→ **THE PROBLEM**:
Take the line that contains "You are a GUI" and each one after it through the last line below, and retype them exactly. Leave out the pictures.
+++ RECORDS PROVIDED
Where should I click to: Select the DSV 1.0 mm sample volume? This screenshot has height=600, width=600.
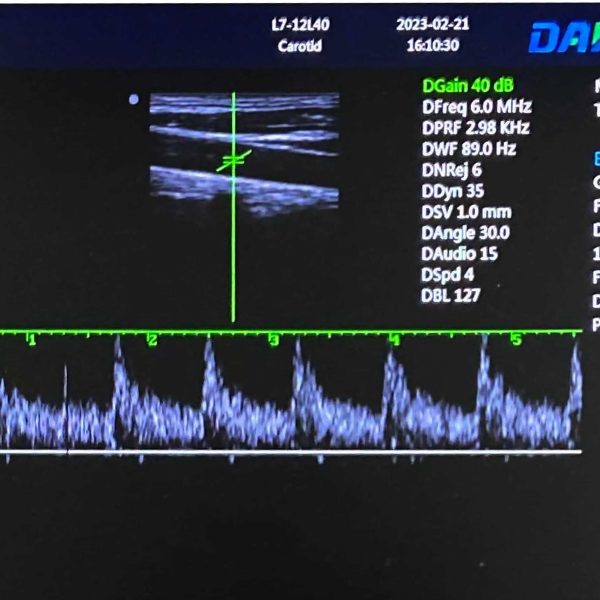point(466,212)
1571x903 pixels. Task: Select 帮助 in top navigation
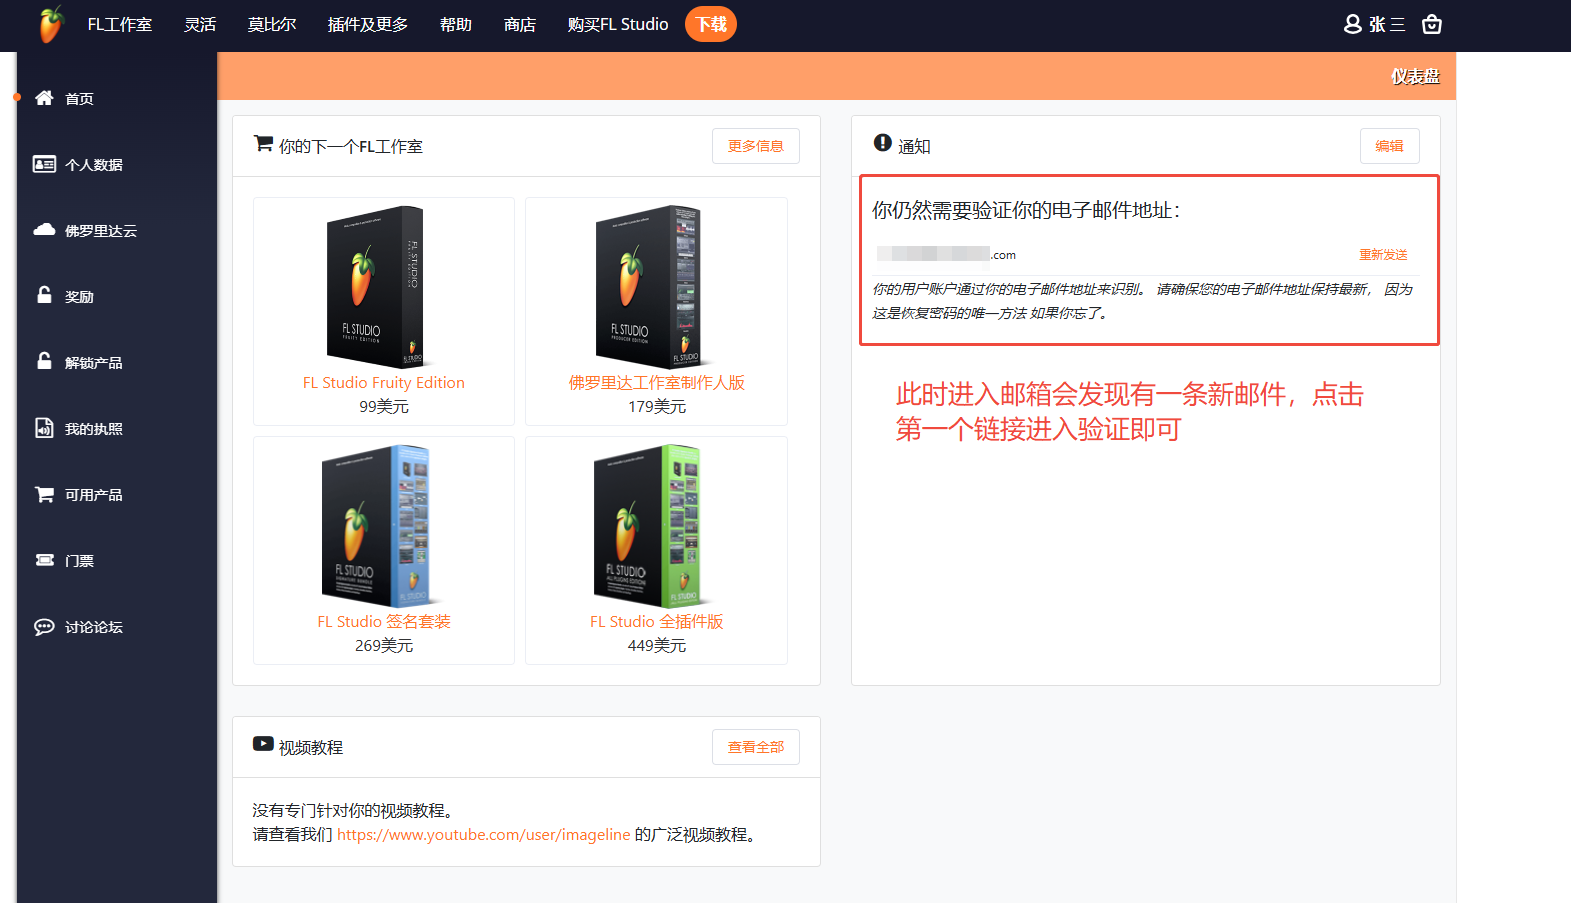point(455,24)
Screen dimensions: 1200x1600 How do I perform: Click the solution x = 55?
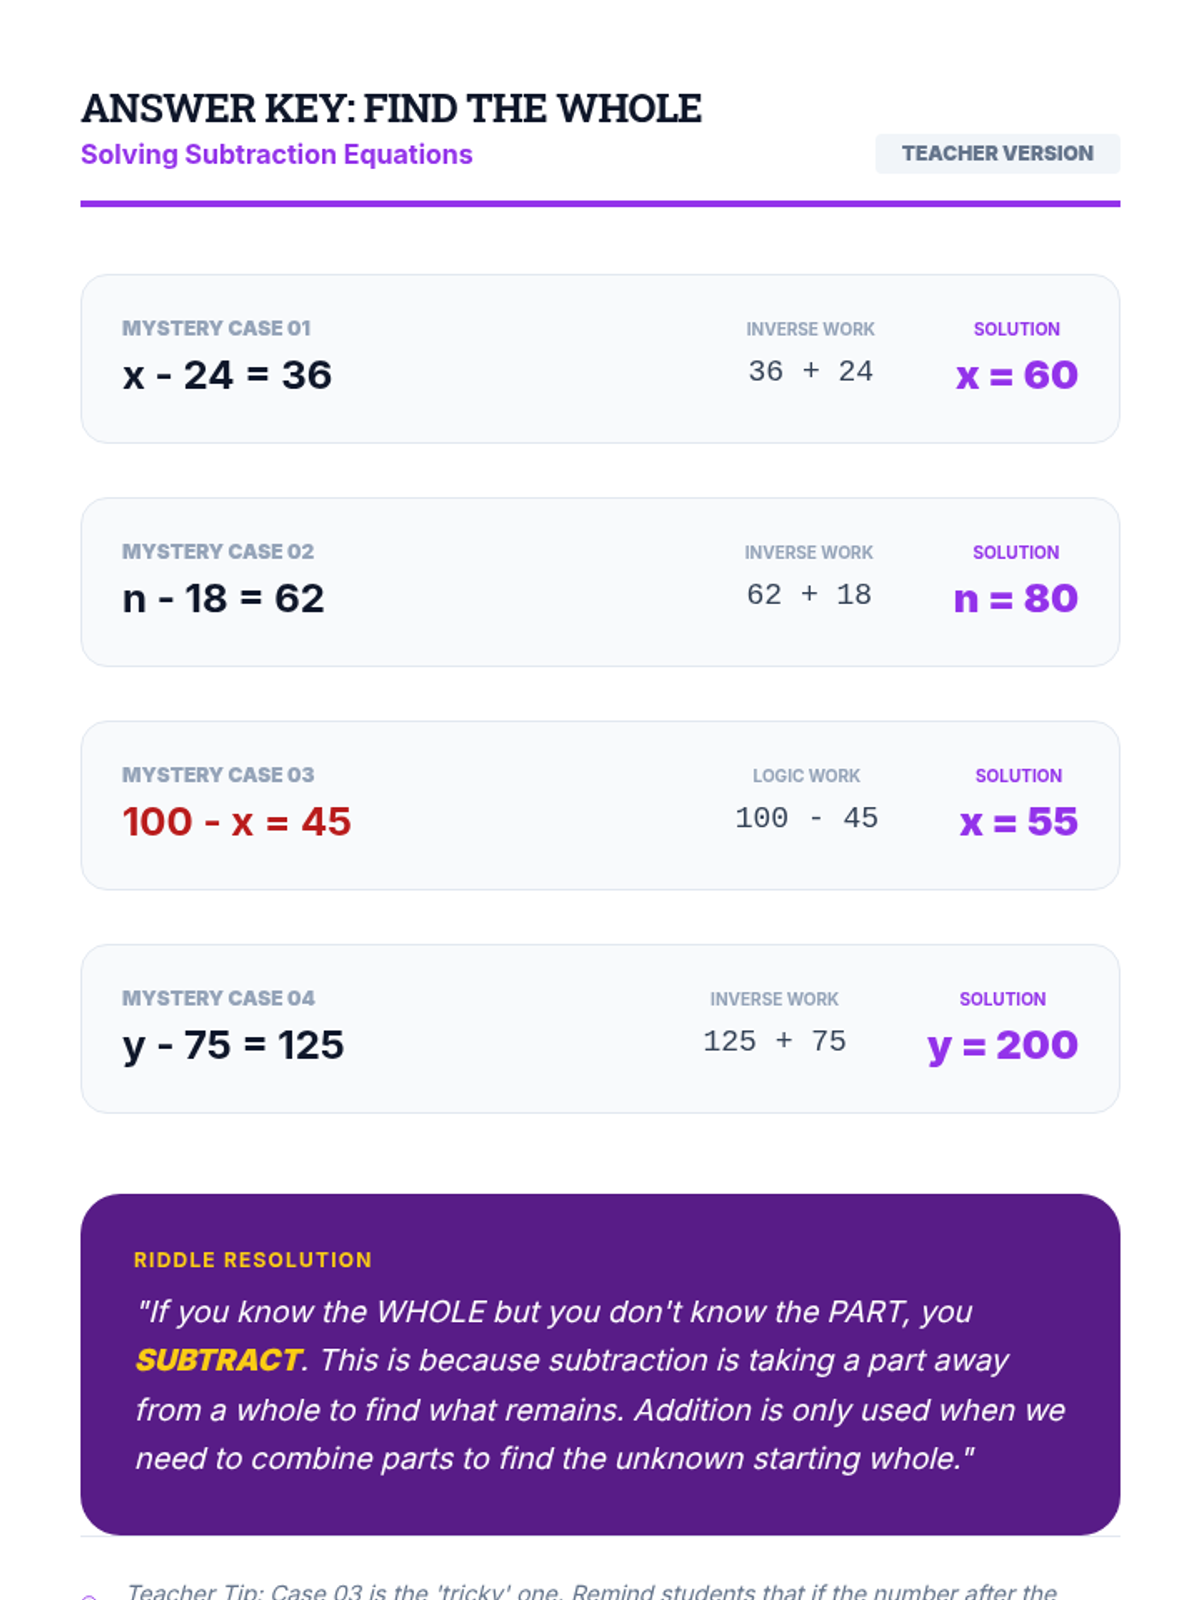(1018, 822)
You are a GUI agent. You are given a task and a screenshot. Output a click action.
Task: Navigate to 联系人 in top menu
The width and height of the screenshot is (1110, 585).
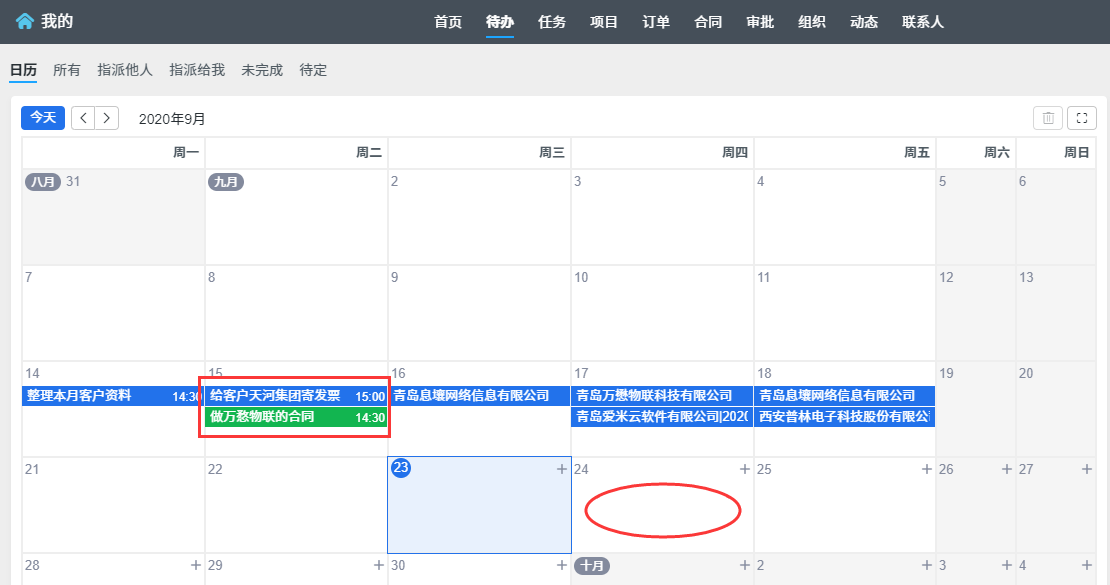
++++++
→ **WRITTEN ANSWER**:
You are a GUI agent. You are given a task and a screenshot. Output a click action.
Task: Navigate to 联系人 in top menu
The width and height of the screenshot is (1110, 585).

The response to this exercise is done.